On July 1st, the high cost of a college education is about to become even more unaffordable for more than 7 million students.
Families who took out subsidized loans will see their interest rates double from 3.4 to 6.8 percent. While this hike can be prevented, Congress and President Obama cannot agree how to stop it.
The House recently voted to stop rates from doubling this year, but allowed them to vary over the life of the loan. The Obama administration threatened to veto this bill in a statement, calling H.R. 1911 the “wrong approach.”
Instead, Obama is pushing what he describes as a “long-term solution” to guarantee rates over the life of the loans, ensure that future rates align with the government’s cost of borrowing, and cap payments to 10 percent of income.
Meanwhile, Senate Democrats propose to make the loans at-cost while eliminating tax breaks for other industries such as oil and gas. Senate Republicans propose for loan rates to vary from year to year but fix the rate over the life of the loan.
Last year, the president worked with Congress to grant a one-year extension on the rates.Both parties spent weeks in a back-and-forth over how to pay for $6 billion cost of the student loans, which, according to Fox News, resulted in a one-year extension on the rates. The government raised $5 billion by lowering the tax deductions companies receive for pension contributions.

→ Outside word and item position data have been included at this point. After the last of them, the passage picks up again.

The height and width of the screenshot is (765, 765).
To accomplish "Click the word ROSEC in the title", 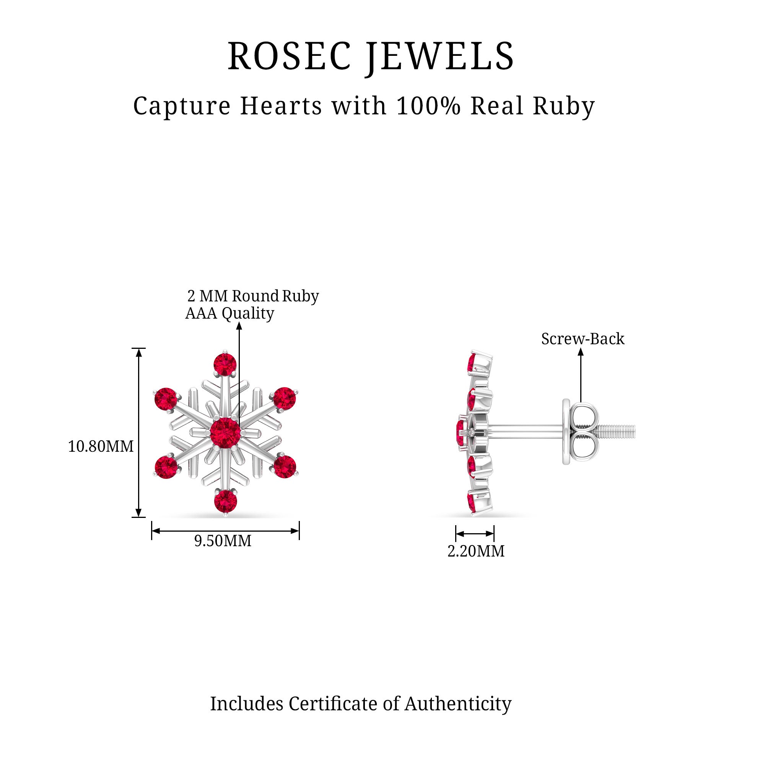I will [x=290, y=56].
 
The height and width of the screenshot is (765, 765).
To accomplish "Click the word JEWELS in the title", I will [x=439, y=56].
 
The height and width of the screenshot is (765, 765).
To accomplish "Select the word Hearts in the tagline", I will [x=281, y=106].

This year, cooperation seems unlikely as the House, Senate, and the President each push different solutions.
The impending rise of rates is certainly a concern for students. According to the latest college study from Fidelity Investments, 70 percent of the class of 2013 graduated with college-related debt, averaging $35,200. Meanwhile, 50 percent of this class are surprised by how much debt they accumulated. Up to 39 percent would have made different choices related to college planning had they better understood the debt consequences.
While students struggle to pay off their debt, the government will rake in $51 billion from federal student loans, according to a report by the Congressional Budget Office.